10 Remodeling Don’ts

When planning a home remodel most people spend a lot of time researching all the things they have to do before, during and after the project. Not being prepared or leaving out something important can ruin the remodel and destroy the plan for a dream home. However, it’s equally important to know what not to do – there are a lot of common mistakes that homeowners make. It’s your home and because you want the best for it, your intentions are good. But you know what they say about good intentions and where they lead.

Here are a few things you should not do when remodeling your home. 
  • Do not postpone making major decisions till after the work starts. A good contractor will walk you through all the possible scenarios so that when an issue arises, the plan for dealing with it is in place. Delays caused by the time taken to make decisions add to the time and cost of the project and can have unintended consequences.
  • Finding out halfway through the remodel that some aspects of the home may not be exactly as you pictured them is common. Talk to you contractor about what can be done to correct the situation. But do not make too many mid-course corrections. Every small change will affect something else and you don’t want to set off a chain reaction you can’t control.

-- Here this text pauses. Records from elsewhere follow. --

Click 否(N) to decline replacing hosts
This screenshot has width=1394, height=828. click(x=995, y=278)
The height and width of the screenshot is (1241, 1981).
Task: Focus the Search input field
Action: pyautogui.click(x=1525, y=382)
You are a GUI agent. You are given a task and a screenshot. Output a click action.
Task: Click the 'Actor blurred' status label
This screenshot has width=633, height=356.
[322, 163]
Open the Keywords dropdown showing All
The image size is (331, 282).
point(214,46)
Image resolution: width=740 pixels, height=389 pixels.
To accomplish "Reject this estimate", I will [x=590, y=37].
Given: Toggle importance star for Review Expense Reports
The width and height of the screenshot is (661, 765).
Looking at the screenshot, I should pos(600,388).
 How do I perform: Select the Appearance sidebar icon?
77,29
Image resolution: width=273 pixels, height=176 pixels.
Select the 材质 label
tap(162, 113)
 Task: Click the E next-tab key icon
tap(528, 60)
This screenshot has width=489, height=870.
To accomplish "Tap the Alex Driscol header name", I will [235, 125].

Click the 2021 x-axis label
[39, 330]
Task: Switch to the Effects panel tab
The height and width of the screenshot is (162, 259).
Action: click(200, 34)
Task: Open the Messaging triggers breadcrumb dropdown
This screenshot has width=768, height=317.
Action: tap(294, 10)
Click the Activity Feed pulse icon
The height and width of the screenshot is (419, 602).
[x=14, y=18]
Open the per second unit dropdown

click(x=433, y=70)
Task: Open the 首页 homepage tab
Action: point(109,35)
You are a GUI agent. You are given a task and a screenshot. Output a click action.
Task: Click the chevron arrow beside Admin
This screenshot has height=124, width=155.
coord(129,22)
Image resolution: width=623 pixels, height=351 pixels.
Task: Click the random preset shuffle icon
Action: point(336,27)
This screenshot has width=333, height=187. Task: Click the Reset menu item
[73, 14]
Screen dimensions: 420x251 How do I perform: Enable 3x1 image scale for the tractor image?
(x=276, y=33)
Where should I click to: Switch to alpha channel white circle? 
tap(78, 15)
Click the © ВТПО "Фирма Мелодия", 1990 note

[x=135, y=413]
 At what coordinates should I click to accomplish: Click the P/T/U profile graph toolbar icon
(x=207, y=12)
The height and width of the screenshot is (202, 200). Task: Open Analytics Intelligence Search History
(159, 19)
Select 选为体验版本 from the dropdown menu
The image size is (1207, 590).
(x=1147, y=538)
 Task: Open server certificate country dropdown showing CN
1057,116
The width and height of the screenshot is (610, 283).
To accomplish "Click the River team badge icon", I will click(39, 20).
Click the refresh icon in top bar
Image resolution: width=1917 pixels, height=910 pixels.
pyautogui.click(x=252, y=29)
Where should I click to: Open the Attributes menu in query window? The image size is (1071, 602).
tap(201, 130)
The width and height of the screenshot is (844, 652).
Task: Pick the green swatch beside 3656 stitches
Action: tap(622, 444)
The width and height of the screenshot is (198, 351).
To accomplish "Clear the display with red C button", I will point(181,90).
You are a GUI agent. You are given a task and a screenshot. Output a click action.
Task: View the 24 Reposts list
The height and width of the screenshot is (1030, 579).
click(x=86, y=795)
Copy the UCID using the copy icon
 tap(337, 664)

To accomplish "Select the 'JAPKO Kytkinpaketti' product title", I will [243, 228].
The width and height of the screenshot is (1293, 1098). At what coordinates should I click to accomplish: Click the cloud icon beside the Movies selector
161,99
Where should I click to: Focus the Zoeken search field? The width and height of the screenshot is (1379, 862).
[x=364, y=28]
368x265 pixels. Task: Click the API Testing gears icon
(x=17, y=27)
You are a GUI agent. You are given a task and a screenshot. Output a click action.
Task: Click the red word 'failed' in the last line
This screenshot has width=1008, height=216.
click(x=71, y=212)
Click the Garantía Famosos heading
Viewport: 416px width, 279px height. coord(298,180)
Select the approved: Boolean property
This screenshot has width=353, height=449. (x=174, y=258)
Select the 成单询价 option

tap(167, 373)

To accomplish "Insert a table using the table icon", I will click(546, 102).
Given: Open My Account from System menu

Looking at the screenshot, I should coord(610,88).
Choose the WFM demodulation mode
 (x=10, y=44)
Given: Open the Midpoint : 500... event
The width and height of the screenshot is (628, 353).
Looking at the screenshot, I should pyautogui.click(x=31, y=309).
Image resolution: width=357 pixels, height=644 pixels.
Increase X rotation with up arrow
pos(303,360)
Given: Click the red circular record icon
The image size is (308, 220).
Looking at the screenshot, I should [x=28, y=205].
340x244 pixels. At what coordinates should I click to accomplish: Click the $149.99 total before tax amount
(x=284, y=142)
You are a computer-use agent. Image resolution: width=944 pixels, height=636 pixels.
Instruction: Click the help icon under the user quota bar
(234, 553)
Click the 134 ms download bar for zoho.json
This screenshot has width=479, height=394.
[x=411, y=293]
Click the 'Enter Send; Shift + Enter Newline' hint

  • Do not plan to buy the materials yourself. Sure, the contractor will have his mark up and that will be passed on to you. But he will also be able to get a better price than you so the difference will even out. And he will have the knowledge and experience to get materials of the right quality, which you may not be able to do.
  • Do not expect miracles. Remodeling is limited by the nature, type and condition of the basic structure. A good contractor can do things that may seem impossible. But if you are told that something is impossible or not advisable, pay attention and try to understand why. Pressurizing a contractor to do something that he does not think is viable rarely ends well.
  • Do not set unrealistic budgets. If you find some aspects of the remodel will cost more than you expected, do not push the contractor into taking shortcuts to keep the costs down. Instead, work with him to find viable cost effective solutions that will not compromise the quality of the remodel.
  • Do not start the project without a contingency fund. It is a very rare home remodel that does not run into unexpected problems and costs. Delaying the work while you arrange for the extra funds will just increase the costs even more. A ballpark figure for the fund would be 5%.
  • Do not get in the way. Of course you want to know what is going on and how the remodeling is progressing. But constantly distracting the contractor or his staff by asking what is going on, why it is being done this way and how long it will take etc. will distract them from their work and cause delays.
  • Do not ignore what the house wants. There are no hard and fast rules in regard to home design. But will an ultramodern kitchen really work in a colonial style home? It’s too late to do anything about it if you realize it doesn’t during the final stages of the remodel.
The key to a successful home remodel is to have a contractor you can depend on and who is ready to spend time working with you to iron out all the details of the project in advance. This will ensure that the end result is what you want, that the project is completed on time and that cost overruns, if any, are kept to a minimum.